> Document excerpt:
————

THE CODEPENDENCY MAZE - T.P. McAtamney
Codependency. It's a term which often gets confused, and more worse, comes with an underseved stimga. The fact is that codependency is nothing more than a negative coping mechanism borne out of a need to cope with a significant other, family member or even friend who has addiction or mental health issues.
First at the outset let me tell you that the day I discovered I was codependent was the day that my life began to change. It was the day that I decided that I would not be in the relationship with the narcissist I was with, and further that I would never been in such a relationship again.
So to get to that point the stigma needs to drop. If you are codependent the first step is to acknowledge that you are. If you are having problems with that, just ask yourself in relation to the abusive relationship you're in. "Why are you still there?"
Fact is that a non-codependent wouldn't put up with the crap of a narcissist for five seconds. Especially if it involved emotional and physical abuse. I know people like that and they got involved with someone with narcissism, borderline personality disorder, psychopthic/sociopathic tendencies and they were out of there is no time flat.

————

> Information shown:
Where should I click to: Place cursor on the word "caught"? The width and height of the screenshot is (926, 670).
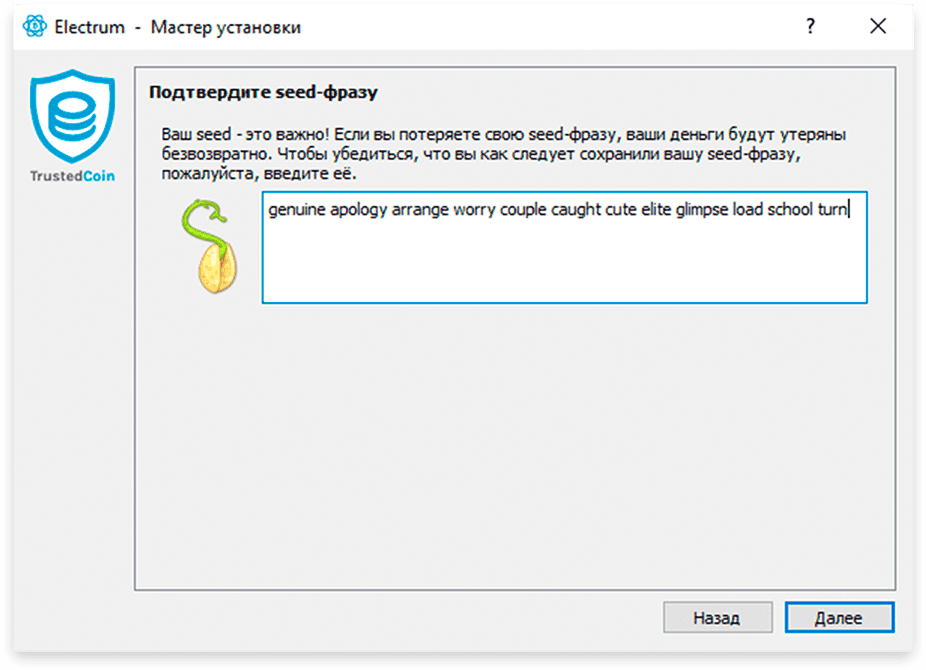click(576, 210)
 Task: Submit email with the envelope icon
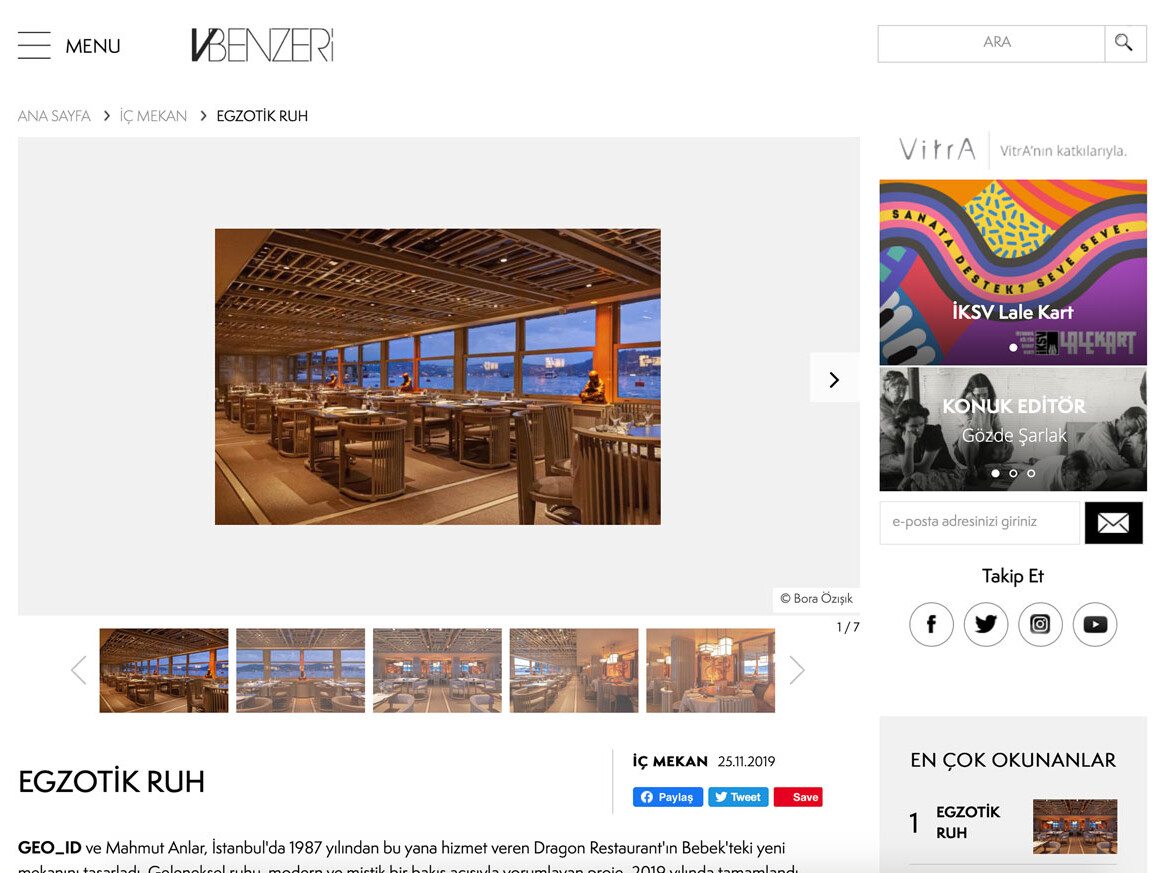click(x=1114, y=523)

————

> Tasks:
1. Repeat the codependency essay from "THE CODEPENDENCY MAZE" up to and including "a relationship again.", switching "relationship" to "partnership".
2. In the codependency essay, what does the writer say codependency is?
3. Translate this sentence from the codependency essay into Spanish: "If you are codependent the first step is to acknowledge that you are."

> The results:
1.
THE CODEPENDENCY MAZE - T.P. McAtamney
Codependency. It's a term which often gets confused, and more worse, comes with an underseved stimga. The fact is that codependency is nothing more than a negative coping mechanism borne out of a need to cope with a significant other, family member or even friend who has addiction or mental health issues.
First at the outset let me tell you that the day I discovered I was codependent was the day that my life began to change. It was the day that I decided that I would not be in the partnership with the narcissist I was with, and further that I would never been in such a partnership again.

2. A negative coping mechanism that comes from a need to cope with a significant other, family member or friend who has addiction or mental health issues.

3. Si eres codependiente, el primer paso es reconocer que lo eres.